07Is PLBC or WAFD or JPM more undervalued right now?
The PEG ratio (forward P/E divided by expected earnings growth rate) is the most precise measure of undervaluation relative to growth potential.
By this metric, JPMorgan Chase & Co. (JPM) is the more undervalued stock at a PEG of 0. 81x versus WaFd, Inc. 's 3. 69x. A PEG below 1. 0 is traditionally considered the threshold for growth-adjusted undervaluation. On forward earnings alone, Plumas Bancorp (PLBC) trades at 10. 1x forward P/E versus 14. 4x for JPMorgan Chase & Co. — 4. 3x cheaper on a one-year earnings basis. Analyst consensus price targets imply the most upside for PLBC: 8. 6% to $61. 50.
08Which pays a better dividend — PLBC or WAFD or JPM?

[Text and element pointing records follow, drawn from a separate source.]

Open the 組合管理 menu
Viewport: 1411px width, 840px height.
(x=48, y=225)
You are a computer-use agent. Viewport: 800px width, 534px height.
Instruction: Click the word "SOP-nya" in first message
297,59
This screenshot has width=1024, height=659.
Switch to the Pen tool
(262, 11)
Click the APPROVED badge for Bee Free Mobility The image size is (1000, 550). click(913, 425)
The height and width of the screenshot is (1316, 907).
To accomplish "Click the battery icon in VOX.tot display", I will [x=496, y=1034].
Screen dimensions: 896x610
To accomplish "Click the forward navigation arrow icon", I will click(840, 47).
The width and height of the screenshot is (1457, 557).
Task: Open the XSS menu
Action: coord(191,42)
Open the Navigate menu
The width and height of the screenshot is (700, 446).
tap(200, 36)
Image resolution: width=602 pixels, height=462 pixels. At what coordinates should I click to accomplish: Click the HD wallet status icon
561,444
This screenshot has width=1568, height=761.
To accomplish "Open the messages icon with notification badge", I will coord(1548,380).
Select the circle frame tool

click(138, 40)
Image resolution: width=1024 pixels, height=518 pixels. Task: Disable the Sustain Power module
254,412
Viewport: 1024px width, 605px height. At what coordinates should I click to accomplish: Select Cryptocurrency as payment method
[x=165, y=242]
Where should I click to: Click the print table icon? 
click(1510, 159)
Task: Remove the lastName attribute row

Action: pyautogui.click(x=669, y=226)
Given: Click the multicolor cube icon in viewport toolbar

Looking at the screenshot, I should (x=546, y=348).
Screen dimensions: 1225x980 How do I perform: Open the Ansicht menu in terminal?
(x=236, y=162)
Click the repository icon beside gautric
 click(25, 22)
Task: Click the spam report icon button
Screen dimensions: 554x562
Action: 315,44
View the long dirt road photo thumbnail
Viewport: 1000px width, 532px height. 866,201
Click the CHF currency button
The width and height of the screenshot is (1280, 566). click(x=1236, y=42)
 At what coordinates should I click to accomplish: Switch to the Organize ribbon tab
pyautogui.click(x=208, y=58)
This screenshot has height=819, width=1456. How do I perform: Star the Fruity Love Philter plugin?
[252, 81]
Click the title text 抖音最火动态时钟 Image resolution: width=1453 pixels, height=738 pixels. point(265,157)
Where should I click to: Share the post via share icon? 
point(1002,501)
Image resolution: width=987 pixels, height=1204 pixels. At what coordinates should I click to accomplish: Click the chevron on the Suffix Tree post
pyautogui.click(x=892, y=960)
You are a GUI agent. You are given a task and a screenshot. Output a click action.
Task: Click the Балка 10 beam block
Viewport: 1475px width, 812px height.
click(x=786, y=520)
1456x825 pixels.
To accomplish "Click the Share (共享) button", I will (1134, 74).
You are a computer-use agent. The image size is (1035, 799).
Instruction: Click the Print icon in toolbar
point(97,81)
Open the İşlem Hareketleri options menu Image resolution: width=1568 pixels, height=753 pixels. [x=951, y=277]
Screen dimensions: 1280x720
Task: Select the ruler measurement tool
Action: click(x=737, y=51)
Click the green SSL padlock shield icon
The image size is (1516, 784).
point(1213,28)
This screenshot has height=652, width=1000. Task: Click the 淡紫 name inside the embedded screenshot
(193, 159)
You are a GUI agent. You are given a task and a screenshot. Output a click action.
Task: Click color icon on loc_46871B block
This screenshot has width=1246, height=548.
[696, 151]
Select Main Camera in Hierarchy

All stocks in this comparison pay dividends.
WaFd, Inc. (WAFD) offers the highest yield at 2. 8%, versus 1. 9% for JPMorgan Chase & Co. (JPM).
09Is PLBC or WAFD or JPM better for a retirement portfolio?
For long-horizon retirement investors, Plumas Bancorp (PLBC) is the stronger choice — it scores higher on the combination of lower volatility, dividend reliability, and long-term compounding (low volatility (β 0.
71), 2. 1% yield, +574. 9% 10Y return). Both have compounded well over 10 years (PLBC: +574. 9%, WAFD: +91. 9%), confirming both are viable long-term holds — but the lower-volatility option typically results in less emotional selling during corrections. Retirement portfolios generally favour predictability over maximum returns. Consult a financial advisor before making allocation decisions.
10What are the main differences between PLBC and WAFD and JPM?
Both stocks operate in the Financial Services sector, making this a peer-level intra-sector comparison — the same macro tailwinds and headwinds will affect both.
In terms of investment character: PLBC is a small-cap high-growth stock; WAFD is a small-cap deep-value stock; JPM is a large-cap deep-value stock. These fundamental differences mean investors should not choose between them on a single metric — the "better stock" depends entirely on which of these characteristics aligns with your investment strategy.